The tally, 69 employees at 43 sites, was first reported July 1, 2026 by Crain's New York Business. That reporting also highlighted the NoHo club at 16 E. Fourth St., a former Blink that now sports PureGym branding.
Conversion and the business case
PureGym won court approval in late 2024 to buy a large portion of Blink Fitness's assets and has spent the past year converting dozens of New York and New Jersey gyms into its lower-cost, 24/7 format, per company filings and local reporting. PureGym's corporate materials cast the deal as a key step in a U.S. expansion push, while neighborhood coverage has zeroed in on the arrival of so-called entry pods and fresh signage at multiple locations. EV Grieve
The basic bet is familiar in the fitness world: leaner staffing plus more automation and longer hours, with the hope that volume and tight margins make up the difference. For some workers, that efficiency push is now showing up as a pink slip.

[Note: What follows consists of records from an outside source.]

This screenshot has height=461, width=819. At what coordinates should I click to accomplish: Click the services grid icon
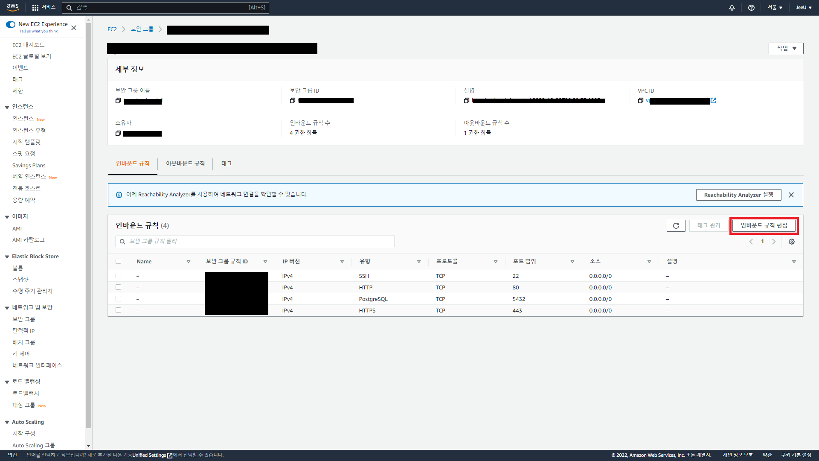click(x=35, y=8)
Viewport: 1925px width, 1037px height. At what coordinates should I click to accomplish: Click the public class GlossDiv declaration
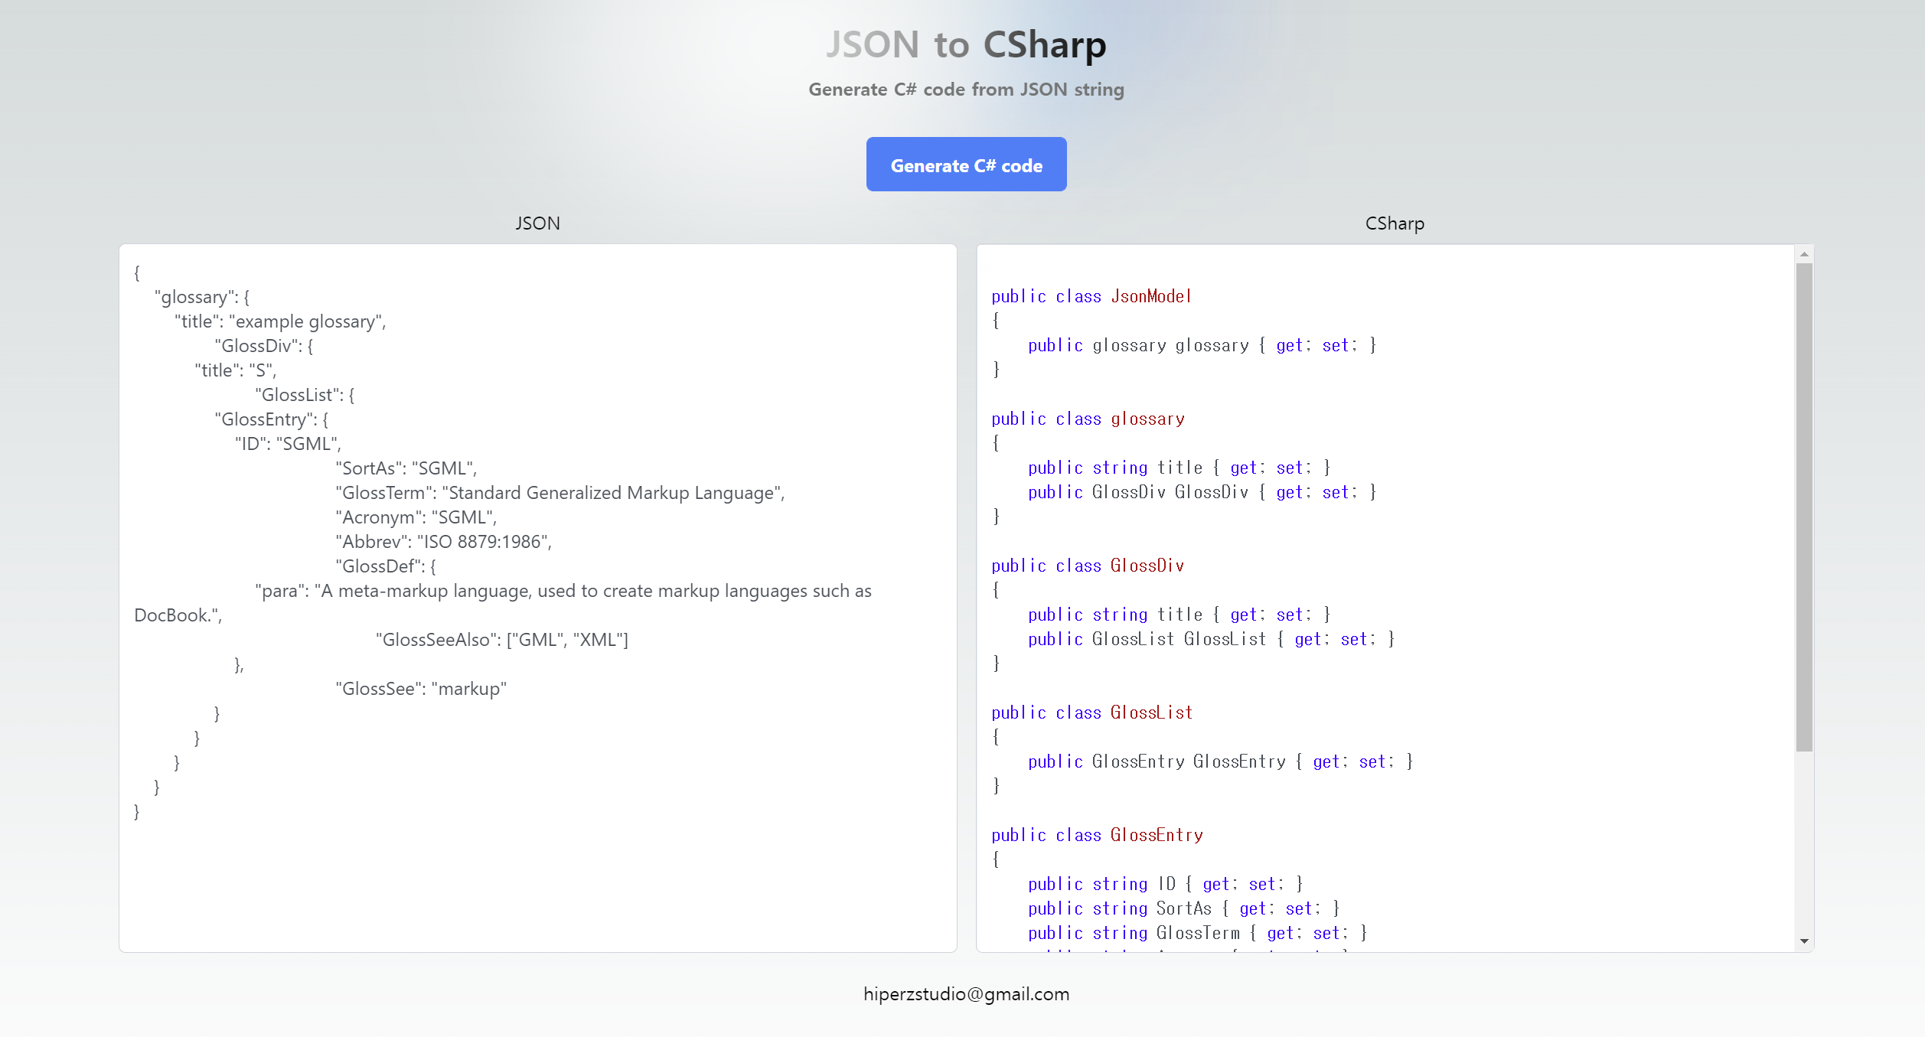click(1088, 566)
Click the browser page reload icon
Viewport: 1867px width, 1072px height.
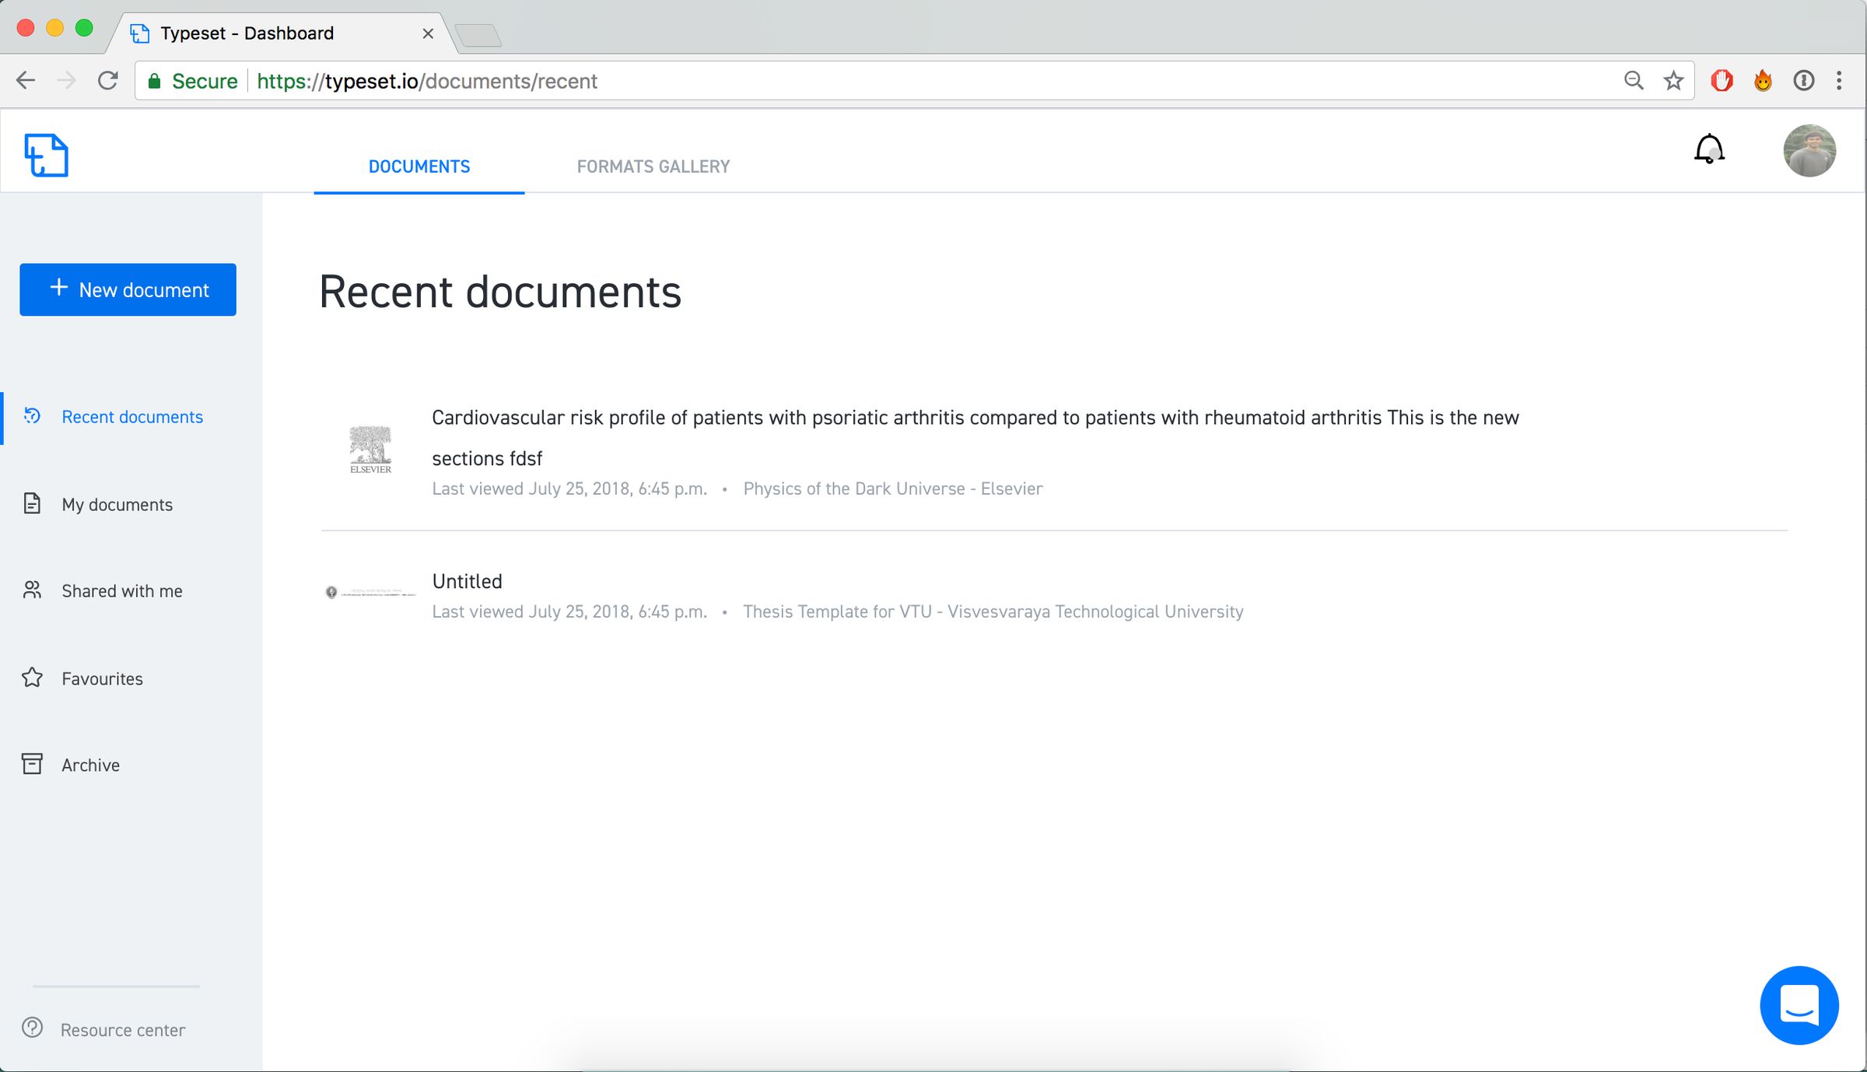tap(108, 80)
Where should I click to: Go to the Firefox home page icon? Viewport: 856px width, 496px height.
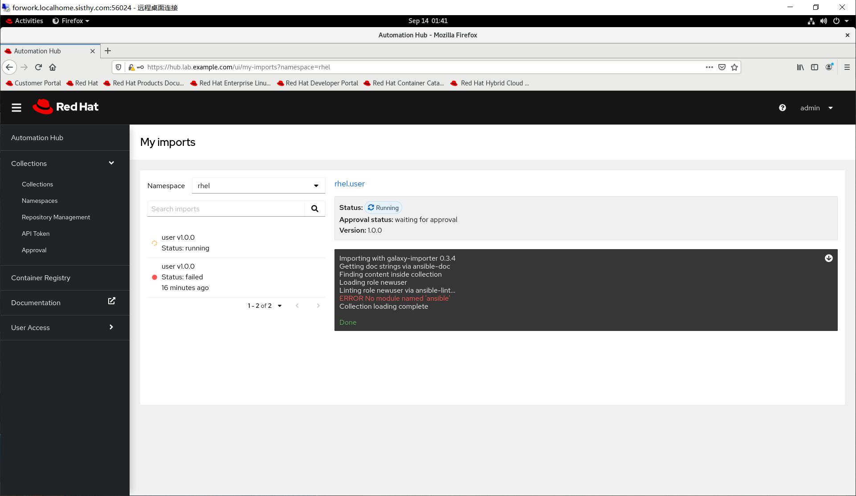click(x=53, y=67)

Pods, safety and the member experience
The tech-heavy rollout has not been seamless. The FDNY has raised safety concerns about PureGym's new entry-and-exit pods, and CBS News reported that the department issued violations at several locations after finding exits that could require an electronic device to operate.
CBS reporting also cites members who described slow or malfunctioning pods, along with viral videos of gymgoers briefly stuck inside while waiting to be released. It is not exactly the friction-free, swipe-and-squat future the company has been pitching.
What it means locally
Industry coverage has framed PureGym's conversions as a calculated gamble on automation and razor-thin margins, a model that can reduce labor needs as the chain scales up, which helps explain why workforce cuts are surfacing during the rollout. Prism News and other trade outlets have noted that PureGym is expanding aggressively even as it sticks to a capital-efficient, tech-forward approach.
For now, New York gymgoers and workers are watching to see how the new format affects safety, staffing levels and the feel of their neighborhood gyms as PureGym continues converting former Blink clubs across the city.